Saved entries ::
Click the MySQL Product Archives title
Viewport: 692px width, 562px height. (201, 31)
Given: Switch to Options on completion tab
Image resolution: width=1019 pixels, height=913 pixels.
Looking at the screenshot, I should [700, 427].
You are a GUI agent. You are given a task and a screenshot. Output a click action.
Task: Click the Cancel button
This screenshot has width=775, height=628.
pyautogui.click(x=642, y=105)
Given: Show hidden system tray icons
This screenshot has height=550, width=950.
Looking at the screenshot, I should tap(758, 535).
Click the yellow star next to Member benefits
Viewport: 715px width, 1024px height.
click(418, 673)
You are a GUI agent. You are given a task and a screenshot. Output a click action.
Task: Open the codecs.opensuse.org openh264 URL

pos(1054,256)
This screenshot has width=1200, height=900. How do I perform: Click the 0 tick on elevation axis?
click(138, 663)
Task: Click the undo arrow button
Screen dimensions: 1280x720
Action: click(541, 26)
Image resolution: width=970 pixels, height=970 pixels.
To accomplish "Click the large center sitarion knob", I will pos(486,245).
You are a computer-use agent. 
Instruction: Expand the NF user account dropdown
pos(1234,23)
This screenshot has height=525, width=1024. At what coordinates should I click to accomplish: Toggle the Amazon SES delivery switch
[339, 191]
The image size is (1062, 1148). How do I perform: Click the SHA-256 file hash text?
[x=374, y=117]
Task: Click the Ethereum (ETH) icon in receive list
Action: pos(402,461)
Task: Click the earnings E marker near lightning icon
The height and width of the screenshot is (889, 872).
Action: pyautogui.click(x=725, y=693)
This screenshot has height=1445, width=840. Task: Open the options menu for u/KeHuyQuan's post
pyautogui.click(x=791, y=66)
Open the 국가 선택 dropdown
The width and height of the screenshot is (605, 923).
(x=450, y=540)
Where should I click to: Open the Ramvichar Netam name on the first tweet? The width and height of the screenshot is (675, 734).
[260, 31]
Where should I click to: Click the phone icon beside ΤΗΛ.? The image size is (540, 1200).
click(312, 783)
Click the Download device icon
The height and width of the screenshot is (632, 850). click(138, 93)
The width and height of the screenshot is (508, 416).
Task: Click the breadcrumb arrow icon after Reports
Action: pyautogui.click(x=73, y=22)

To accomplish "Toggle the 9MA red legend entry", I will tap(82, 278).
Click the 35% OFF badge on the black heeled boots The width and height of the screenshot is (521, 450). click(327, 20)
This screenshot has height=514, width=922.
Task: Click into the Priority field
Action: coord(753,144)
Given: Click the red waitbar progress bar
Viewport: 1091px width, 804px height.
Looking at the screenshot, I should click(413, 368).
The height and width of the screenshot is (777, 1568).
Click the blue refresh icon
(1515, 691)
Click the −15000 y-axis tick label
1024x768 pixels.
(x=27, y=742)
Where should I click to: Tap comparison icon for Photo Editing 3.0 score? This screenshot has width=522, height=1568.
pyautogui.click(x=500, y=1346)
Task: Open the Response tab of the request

BRIEF :: All the data needs repeating. Return it exactly.

ANSWER BOX ::
Click the MySQL Product Archives title
Viewport: 692px width, 562px height. (201, 31)
Given: Switch to Options on completion tab
Image resolution: width=1019 pixels, height=913 pixels.
Looking at the screenshot, I should [700, 427].
You are a GUI agent. You are given a task and a screenshot. Output a click action.
Task: Click the Cancel button
This screenshot has width=775, height=628.
pyautogui.click(x=642, y=105)
Given: Show hidden system tray icons
This screenshot has height=550, width=950.
Looking at the screenshot, I should tap(758, 535).
Click the yellow star next to Member benefits
Viewport: 715px width, 1024px height.
click(418, 673)
You are a GUI agent. You are given a task and a screenshot. Output a click action.
Task: Open the codecs.opensuse.org openh264 URL

pos(1054,256)
This screenshot has width=1200, height=900. How do I perform: Click the 0 tick on elevation axis?
click(138, 663)
Task: Click the undo arrow button
Screen dimensions: 1280x720
Action: click(541, 26)
Image resolution: width=970 pixels, height=970 pixels.
To accomplish "Click the large center sitarion knob", I will pos(486,245).
You are a computer-use agent. 
Instruction: Expand the NF user account dropdown
pos(1234,23)
This screenshot has height=525, width=1024. At what coordinates should I click to accomplish: Toggle the Amazon SES delivery switch
[339, 191]
The image size is (1062, 1148). How do I perform: Click the SHA-256 file hash text?
[x=374, y=117]
Task: Click the Ethereum (ETH) icon in receive list
Action: pos(402,461)
Task: Click the earnings E marker near lightning icon
The height and width of the screenshot is (889, 872).
Action: pyautogui.click(x=725, y=693)
This screenshot has height=1445, width=840. Task: Open the options menu for u/KeHuyQuan's post
pyautogui.click(x=791, y=66)
Open the 국가 선택 dropdown
The width and height of the screenshot is (605, 923).
(x=450, y=540)
Where should I click to: Open the Ramvichar Netam name on the first tweet? The width and height of the screenshot is (675, 734).
[260, 31]
Where should I click to: Click the phone icon beside ΤΗΛ.? The image size is (540, 1200).
click(312, 783)
Click the Download device icon
The height and width of the screenshot is (632, 850). click(138, 93)
The width and height of the screenshot is (508, 416).
Task: Click the breadcrumb arrow icon after Reports
Action: pyautogui.click(x=73, y=22)

To accomplish "Toggle the 9MA red legend entry", I will tap(82, 278).
Click the 35% OFF badge on the black heeled boots The width and height of the screenshot is (521, 450). click(327, 20)
This screenshot has height=514, width=922.
Task: Click into the Priority field
Action: coord(753,144)
Given: Click the red waitbar progress bar
Viewport: 1091px width, 804px height.
Looking at the screenshot, I should click(413, 368).
The height and width of the screenshot is (777, 1568).
Click the blue refresh icon
(1515, 691)
Click the −15000 y-axis tick label
1024x768 pixels.
(x=27, y=742)
Where should I click to: Tap comparison icon for Photo Editing 3.0 score? This screenshot has width=522, height=1568.
pyautogui.click(x=500, y=1346)
Task: Open the Response tab of the request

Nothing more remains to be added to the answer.